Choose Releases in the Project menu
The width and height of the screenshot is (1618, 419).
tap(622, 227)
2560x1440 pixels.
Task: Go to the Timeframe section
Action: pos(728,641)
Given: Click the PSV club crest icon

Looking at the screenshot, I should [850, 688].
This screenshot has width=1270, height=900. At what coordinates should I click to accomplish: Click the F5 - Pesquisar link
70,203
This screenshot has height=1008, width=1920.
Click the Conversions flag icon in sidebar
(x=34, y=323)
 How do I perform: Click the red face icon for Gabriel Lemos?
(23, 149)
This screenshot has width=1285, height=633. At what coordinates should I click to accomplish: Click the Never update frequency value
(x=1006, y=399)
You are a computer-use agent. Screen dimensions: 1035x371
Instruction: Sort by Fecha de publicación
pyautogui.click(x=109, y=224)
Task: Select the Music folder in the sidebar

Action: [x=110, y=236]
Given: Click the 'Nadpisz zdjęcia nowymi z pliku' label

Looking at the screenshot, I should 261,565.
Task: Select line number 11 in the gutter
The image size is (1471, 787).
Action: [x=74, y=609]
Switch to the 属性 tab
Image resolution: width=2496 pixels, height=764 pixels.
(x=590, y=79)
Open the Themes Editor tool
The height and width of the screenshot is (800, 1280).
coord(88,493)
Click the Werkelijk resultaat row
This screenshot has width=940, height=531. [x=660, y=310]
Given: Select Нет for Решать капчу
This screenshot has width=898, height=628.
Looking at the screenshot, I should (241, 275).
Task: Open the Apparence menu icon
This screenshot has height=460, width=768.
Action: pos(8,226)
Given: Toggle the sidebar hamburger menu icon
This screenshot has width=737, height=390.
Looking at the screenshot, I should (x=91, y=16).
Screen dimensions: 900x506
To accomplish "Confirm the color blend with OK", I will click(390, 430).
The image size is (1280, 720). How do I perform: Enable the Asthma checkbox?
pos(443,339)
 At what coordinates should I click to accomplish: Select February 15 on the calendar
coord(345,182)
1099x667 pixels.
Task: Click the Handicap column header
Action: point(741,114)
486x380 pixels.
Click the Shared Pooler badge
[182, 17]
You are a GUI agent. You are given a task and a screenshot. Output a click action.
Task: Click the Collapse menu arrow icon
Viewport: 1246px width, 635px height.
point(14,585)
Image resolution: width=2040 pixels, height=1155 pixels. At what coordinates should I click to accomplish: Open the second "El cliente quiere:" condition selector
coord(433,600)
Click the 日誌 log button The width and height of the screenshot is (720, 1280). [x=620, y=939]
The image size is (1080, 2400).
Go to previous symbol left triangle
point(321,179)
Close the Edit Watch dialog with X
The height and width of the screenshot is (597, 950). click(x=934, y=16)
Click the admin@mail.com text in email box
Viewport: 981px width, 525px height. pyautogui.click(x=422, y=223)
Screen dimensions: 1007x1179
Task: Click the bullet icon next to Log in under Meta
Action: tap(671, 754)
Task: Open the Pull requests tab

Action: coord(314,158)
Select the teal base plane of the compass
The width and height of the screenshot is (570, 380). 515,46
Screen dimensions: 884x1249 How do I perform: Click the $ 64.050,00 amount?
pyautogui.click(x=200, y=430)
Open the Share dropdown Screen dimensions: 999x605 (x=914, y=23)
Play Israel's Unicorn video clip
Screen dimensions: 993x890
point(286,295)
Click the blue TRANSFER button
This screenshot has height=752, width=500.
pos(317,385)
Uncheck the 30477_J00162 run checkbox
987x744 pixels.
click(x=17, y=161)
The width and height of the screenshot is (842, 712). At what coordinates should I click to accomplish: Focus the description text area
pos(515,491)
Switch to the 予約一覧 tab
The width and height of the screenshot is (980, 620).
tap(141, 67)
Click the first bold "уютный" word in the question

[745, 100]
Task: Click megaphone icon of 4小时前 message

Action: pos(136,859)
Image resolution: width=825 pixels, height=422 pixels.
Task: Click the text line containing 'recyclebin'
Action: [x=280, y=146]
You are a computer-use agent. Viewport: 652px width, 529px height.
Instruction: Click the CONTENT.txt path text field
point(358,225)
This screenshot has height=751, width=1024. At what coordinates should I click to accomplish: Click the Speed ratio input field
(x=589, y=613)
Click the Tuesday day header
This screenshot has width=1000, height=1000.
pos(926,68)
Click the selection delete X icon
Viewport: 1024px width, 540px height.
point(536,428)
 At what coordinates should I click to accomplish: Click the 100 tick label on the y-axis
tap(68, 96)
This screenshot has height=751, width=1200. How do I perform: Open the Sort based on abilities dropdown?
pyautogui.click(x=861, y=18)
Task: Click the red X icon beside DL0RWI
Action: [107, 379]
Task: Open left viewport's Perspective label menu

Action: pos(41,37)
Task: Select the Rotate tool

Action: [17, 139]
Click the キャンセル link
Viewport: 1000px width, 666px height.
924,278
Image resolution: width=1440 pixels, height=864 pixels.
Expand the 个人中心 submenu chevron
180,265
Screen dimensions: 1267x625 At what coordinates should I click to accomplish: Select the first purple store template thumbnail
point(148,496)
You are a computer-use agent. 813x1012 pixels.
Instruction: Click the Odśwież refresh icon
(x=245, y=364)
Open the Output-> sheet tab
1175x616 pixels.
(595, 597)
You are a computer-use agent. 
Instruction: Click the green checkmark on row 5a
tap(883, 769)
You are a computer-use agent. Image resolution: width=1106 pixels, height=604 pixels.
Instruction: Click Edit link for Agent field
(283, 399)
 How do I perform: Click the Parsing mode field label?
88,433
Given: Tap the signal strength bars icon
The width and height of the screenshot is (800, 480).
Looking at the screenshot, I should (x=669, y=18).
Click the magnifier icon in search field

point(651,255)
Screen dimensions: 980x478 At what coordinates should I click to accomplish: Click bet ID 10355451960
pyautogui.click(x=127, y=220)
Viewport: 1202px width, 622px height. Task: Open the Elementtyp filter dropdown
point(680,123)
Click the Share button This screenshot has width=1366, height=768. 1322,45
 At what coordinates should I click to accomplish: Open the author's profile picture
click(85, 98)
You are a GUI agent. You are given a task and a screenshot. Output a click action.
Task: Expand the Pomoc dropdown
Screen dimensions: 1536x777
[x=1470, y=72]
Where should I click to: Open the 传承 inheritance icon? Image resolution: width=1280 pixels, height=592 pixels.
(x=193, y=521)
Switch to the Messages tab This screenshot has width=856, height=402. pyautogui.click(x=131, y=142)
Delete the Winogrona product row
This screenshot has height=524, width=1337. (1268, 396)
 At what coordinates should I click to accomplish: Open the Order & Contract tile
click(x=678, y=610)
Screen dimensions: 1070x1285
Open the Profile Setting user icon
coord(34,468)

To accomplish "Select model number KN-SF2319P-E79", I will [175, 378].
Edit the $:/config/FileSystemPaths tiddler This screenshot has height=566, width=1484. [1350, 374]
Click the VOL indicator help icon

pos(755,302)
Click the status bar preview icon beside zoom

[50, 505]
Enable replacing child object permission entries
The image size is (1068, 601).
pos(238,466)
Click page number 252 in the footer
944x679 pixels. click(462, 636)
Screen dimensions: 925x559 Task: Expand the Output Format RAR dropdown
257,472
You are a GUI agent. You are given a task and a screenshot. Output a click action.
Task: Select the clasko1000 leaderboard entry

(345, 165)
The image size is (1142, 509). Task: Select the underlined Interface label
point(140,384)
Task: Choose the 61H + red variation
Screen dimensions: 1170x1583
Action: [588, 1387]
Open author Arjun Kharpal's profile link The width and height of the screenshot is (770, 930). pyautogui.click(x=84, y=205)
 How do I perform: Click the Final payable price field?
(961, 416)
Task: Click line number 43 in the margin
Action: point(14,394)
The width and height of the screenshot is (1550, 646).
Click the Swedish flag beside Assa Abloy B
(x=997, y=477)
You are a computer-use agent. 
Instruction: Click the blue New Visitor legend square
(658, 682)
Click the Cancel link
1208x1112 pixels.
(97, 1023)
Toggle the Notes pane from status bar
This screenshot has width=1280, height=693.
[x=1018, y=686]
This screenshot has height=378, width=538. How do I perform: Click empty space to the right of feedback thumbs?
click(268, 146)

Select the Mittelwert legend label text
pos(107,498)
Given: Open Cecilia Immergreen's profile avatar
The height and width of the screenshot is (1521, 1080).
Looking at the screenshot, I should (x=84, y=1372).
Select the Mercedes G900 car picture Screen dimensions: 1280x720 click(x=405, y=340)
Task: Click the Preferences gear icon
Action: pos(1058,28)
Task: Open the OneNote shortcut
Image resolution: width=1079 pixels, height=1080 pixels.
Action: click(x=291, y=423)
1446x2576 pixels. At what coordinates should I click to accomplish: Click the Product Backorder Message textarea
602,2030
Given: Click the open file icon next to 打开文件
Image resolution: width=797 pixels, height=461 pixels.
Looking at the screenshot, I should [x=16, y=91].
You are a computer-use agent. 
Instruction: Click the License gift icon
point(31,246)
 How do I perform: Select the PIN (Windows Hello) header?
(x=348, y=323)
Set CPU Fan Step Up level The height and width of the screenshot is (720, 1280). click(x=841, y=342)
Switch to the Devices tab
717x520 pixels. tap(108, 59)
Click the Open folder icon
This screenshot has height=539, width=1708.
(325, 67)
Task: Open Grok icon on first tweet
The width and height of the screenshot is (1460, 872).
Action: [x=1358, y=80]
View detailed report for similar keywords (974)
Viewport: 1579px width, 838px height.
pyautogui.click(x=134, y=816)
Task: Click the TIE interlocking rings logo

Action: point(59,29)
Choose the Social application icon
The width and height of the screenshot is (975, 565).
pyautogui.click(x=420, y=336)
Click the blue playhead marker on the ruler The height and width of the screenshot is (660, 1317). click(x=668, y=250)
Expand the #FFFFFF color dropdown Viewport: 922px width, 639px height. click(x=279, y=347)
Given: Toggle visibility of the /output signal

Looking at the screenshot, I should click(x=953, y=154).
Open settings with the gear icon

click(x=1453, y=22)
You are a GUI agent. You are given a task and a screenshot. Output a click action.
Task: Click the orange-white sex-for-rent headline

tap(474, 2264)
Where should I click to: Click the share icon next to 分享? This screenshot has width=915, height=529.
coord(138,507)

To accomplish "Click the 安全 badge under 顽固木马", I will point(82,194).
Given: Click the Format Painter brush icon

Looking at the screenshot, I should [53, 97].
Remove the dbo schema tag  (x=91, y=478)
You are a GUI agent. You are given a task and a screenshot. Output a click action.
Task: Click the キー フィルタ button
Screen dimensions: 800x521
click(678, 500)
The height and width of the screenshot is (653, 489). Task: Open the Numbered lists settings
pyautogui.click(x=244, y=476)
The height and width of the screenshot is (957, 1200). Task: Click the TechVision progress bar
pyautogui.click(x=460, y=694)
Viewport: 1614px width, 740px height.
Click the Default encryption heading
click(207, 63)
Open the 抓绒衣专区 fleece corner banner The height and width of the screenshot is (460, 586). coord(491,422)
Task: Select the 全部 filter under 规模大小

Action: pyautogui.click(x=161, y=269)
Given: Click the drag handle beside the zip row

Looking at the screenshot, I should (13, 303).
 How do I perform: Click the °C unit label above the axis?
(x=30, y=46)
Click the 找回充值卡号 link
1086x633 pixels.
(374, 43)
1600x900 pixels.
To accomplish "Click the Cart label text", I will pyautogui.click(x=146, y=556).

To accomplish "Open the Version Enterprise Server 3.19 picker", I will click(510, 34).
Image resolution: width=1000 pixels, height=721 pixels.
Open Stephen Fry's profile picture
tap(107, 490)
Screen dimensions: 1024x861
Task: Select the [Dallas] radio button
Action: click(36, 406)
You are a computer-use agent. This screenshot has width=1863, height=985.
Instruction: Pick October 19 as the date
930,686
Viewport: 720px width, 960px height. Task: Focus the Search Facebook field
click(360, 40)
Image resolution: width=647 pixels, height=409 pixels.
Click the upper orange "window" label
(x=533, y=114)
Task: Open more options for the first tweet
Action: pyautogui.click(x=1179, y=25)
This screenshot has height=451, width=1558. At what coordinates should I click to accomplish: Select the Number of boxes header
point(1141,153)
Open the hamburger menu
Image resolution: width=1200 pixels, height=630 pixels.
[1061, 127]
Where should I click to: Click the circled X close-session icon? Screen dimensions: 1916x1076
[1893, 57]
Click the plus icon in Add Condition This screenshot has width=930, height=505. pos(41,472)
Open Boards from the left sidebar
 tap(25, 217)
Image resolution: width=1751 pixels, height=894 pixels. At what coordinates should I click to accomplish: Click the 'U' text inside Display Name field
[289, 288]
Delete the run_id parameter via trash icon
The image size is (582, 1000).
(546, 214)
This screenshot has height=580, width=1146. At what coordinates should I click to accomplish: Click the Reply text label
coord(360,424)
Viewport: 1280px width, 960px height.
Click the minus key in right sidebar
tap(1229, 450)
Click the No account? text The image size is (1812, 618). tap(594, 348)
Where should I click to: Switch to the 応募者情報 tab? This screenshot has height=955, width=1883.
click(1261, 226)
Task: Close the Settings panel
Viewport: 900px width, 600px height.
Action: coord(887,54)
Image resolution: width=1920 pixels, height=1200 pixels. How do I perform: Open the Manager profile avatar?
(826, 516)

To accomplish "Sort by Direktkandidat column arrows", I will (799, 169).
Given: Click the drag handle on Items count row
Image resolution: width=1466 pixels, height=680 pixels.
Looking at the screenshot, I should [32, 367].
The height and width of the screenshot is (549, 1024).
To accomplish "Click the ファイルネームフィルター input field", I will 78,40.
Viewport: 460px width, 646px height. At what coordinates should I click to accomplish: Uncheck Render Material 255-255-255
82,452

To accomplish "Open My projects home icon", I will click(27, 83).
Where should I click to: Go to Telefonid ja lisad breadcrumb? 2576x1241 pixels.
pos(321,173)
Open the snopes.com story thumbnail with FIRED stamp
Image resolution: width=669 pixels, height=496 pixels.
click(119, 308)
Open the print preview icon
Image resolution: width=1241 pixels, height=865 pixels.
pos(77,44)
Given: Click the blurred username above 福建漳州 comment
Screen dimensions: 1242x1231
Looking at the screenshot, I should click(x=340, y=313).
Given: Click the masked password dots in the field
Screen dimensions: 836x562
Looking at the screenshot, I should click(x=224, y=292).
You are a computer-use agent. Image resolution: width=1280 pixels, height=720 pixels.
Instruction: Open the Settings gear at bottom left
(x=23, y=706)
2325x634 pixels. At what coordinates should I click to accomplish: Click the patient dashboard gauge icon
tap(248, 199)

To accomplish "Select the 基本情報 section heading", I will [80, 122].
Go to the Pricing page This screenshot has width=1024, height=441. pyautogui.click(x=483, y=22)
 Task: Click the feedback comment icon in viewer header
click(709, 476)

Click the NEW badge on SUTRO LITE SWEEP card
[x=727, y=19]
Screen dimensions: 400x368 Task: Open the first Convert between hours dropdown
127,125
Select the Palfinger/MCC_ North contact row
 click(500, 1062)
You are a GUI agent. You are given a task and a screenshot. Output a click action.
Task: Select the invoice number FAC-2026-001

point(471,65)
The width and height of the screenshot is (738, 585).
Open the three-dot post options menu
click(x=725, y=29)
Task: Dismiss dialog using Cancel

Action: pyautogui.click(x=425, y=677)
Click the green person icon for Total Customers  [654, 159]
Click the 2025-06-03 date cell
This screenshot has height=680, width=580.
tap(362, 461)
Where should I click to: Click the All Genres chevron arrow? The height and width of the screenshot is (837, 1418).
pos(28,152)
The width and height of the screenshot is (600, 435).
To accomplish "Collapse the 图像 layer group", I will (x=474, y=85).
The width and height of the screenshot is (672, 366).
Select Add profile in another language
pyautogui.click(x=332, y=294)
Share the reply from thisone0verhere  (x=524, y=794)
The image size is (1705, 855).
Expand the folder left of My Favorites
□ □ □ □ □ □ □
EXERCISE REQUIREMENTS: From the line containing "The width and height of the screenshot is (600, 435)." through the final line of the listing above, retype every line exactly; leave out everything else.

ANSWER TO THE EXERCISE:
The width and height of the screenshot is (600, 435).
To accomplish "Collapse the 图像 layer group", I will (x=474, y=85).
The width and height of the screenshot is (672, 366).
Select Add profile in another language
pyautogui.click(x=332, y=294)
Share the reply from thisone0verhere  (x=524, y=794)
The image size is (1705, 855).
Expand the folder left of My Favorites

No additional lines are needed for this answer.